Wednesday, April 2, 2008

Previously Seen Here

Last April I was driving home and was completely awed by the view of a sliver of the silver moon hanging low in the night sky with Venus at her side in between the gaps of several tall saguaros on the road near my house. I huddled on the side of the road with my camera on its tripod, taking pictures for seconds at a time as cars drove by, their headlights giving the perfect extra glow to the scene. I was giddy with delight at the landscape before me!

Then in July, our monsoon season, the same area was graced with the presence of a full rainbow, so again I took the opportunity to capture the beauty of this special area of desert, practically in my own backyard!
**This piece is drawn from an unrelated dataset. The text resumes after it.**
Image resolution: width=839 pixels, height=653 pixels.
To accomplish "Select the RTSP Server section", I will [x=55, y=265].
I decided to go explore this area again recently, and was devastated to find that this beautiful patch of natural desert vegetation had been plowed, graded, and cleared with exception of the protected saguaros. Those towering giants now overlook a plain of freshly tractored dirt, still soft from the dragging. They used to be surrounded by other plants particular to our Sonoran desert, but now they seem isolated with nothing in front of or behind them. I imagine that their arms turn down, and placed on their "hips," they gossip about the travesty. Tire tracks have replaced my shoe prints and the tracks of desert creatures who once called it home.

I cried for this magical place I've developed a sort of friendship with and immediately called my mama, a lover of the desert, knowing that she would understand. I expected her to be oober-sympathetic with me, and while she was sorry for me, she also said that my property was once covered in desert landscape, too. This comment surprised me, but she is a Senior Zoning Inspector for the Town of Oro Valley and she deals with this sort of complaint over and over again from Oro Valley citizens who call her, much like I did, frustrated over the development of a new area, and the loss of something natural and beautiful. My mama was right. I, too, am guilty of enjoying my home situated in a subdivision, the result of the very act that distraught me: de-desertation.
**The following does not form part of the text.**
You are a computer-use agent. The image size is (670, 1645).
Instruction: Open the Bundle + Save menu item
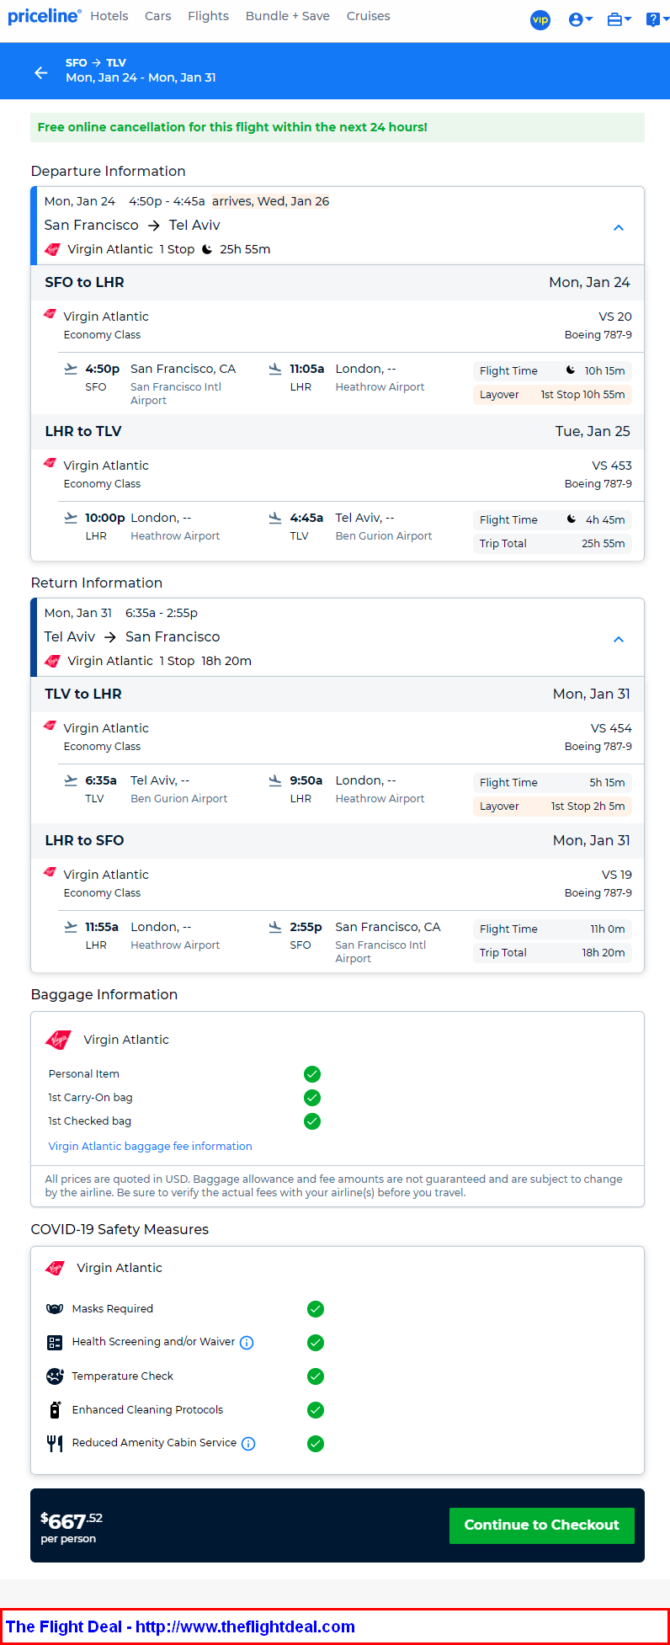287,16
Our population is growing, and developers need to make room for people moving in - I get it, and it has never bothered me before. But now the awe-inspiring scenes I witnessed right there will never be seen the way I saw it again, except for digitally (thankfully). Those plants, shrubs, smaller cacti, and trees will never grow quite the same there, and now an apartment complex will sit on that corner and people will move in and perhaps never know what used to reside on that plot of land, land I didn't figure anyone even owned, naively.
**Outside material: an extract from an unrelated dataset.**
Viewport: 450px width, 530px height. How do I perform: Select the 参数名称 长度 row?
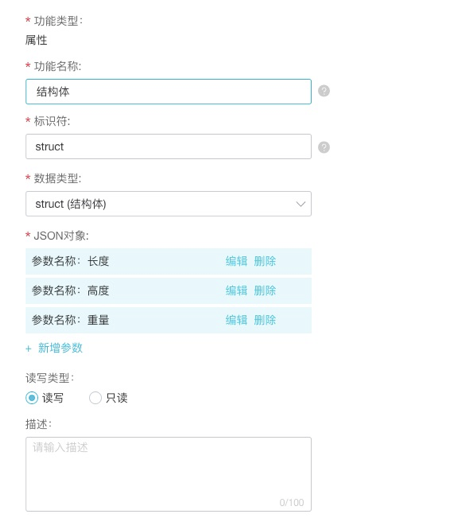click(x=168, y=261)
I feel gypped. There wasn't even a warning! But what would I have done? The Lorax comes to mind. Where is he when you need him? However, people like my mama salvage our desert vegetation and ensure that our native plants are represented in new developments. I'm thankful for that. Thank you, Mama!

It's crazy to think about all of the paved roads that divide the landscape, and what now CAN'T grow or live there because WE have so many places to go to and be at. I do appreciate our roads, parking lots, homes, architecture, schools, museums, and businesses, I do. But it is interesting to think about what once was there and can be no more. And a little sad.